In altre condizioni questi risultati sarebbero davvero potuti essere considerati inciampi di un percorso di crescita. La squadra è giovane, piena di giocatori nuovi, in mezzo a un percorso che sta smaltendo alcune delle scelte sbagliate del passato (come quella di puntare su Casemiro, autore di una prestazione indecorosa nello 0-3 subito dal Liverpool). Ma era impossibile pensare che anche con ten Hag si ricominciasse da zero, e che non si giudicasse il suo lavoro anche alla luce delle due stagioni passate. E così, anche se forse è ingeneroso, bisogna notare che non sembra esistere nessun percorso.

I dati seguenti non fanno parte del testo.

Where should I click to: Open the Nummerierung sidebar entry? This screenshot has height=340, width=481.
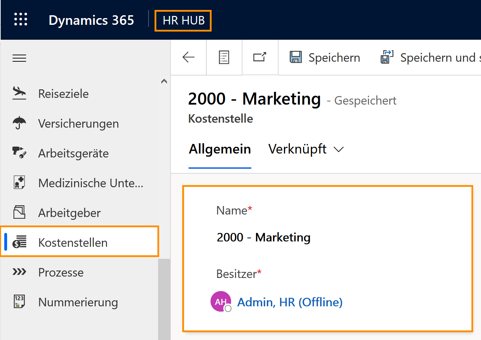[78, 302]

Il Manchester United continua a fare male quasi tutte le fasi di gioco. Non è efficace in pressing ma nemmeno quando prova a difendersi nella propria metà campo, non ha un grande gioco di possesso e allo stesso tempo le sue transizioni sono affidate allo stato di forma individuale dei suoi uomini offensivi. Recentemente ten Hag ha provato a buttarla sull’efficacia dei suoi attaccanti e sulla trasformazione delle occasioni da gol, citando la statistica sugli Expected Goals in maniera imprecisa. In realtà i numeri non sono rassicuranti: secondo i dati StatsBomb, la differenza tra xG prodotti e subiti dal Manchester United è addirittura negativa e al di sotto della media della Premier League, in una posizione che lo pone tra il Nottingham Forest e il Brentford. In generale, come notato anche dal blog di Opta, il Manchester United non ha ancora un’identità precisa, che forse è il peccato più grave per un allenatore come ten Hag, più ancora dei risultati e delle figuracce.

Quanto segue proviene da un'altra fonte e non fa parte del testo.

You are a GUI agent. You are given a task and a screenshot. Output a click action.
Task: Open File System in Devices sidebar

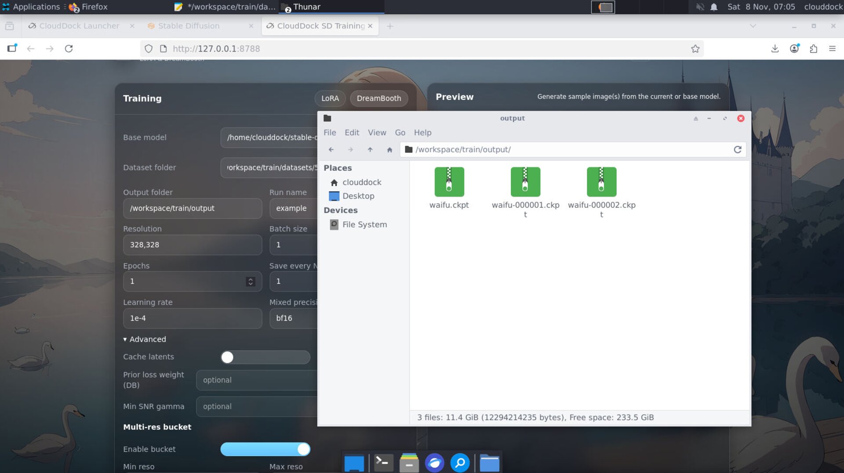[364, 224]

La vita dell’allenatore del Manchester United deve essere dura se di fronte a questo ten Hag ha deciso di rispondere citando le sue due coppe. Forse l’intenzione era dimostrare che anche i poeti, come li aveva chiamati Mourinho, possono vincere qualcosa, ma alla fine è davvero così importante? Nel marzo del 2021, alla fine di una stagione che vedrà lo United secondo in campionato e perdente in finale di Europa League, Ole Gunnar Solskjaer aveva cercato di mettere in prospettiva la delusione. «Non basta un trofeo per dire: siamo tornati. È più importante la crescita graduale, che ti permette di essere costantemente in cima alla classifica o nelle fasi finali dei trofei. A volte una coppa può nascondere il fatto che stai ancora facendo fatica». Di lì a poco, il Manchester United prenderà la decisione autodistruttiva di riportare a casa Cristiano Ronaldo dopo 12 anni, facendo deragliare l’unico progetto tecnico che sembrava potesse mettere tutti i pezzi finalmente al loro posto.

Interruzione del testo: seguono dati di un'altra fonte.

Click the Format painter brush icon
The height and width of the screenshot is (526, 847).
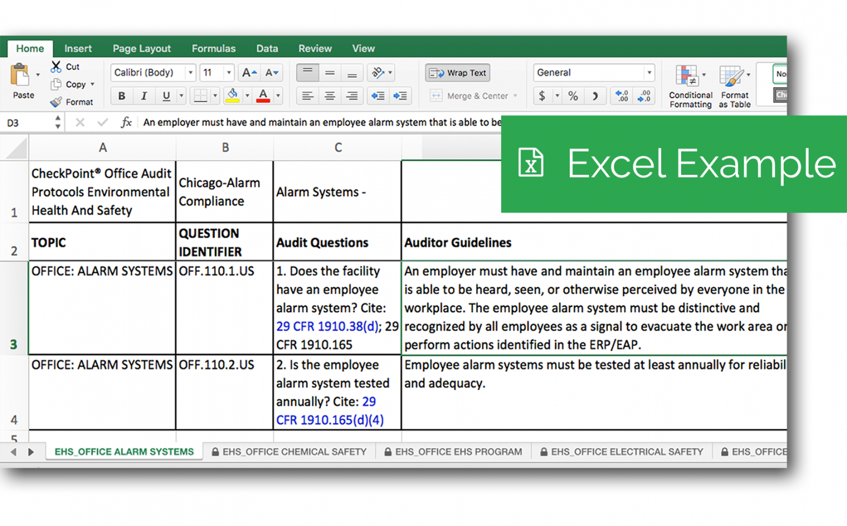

Sono passati più di tre anni, il Manchester United è di nuovo all'inferno ed Erik ten Hag è ancora lì, in attesa che le cose facciano click. A volte si usa davvero questa espressione, perché è quello che sembra sia successo con Ferguson, in un modo in cui nessuno è riuscito ancora davvero a spiegare. Anni di sofferenze, gioco stantio, esperimenti che non hanno portato a nulla. Però, si dice, a un certo punto le cose hanno fatto click.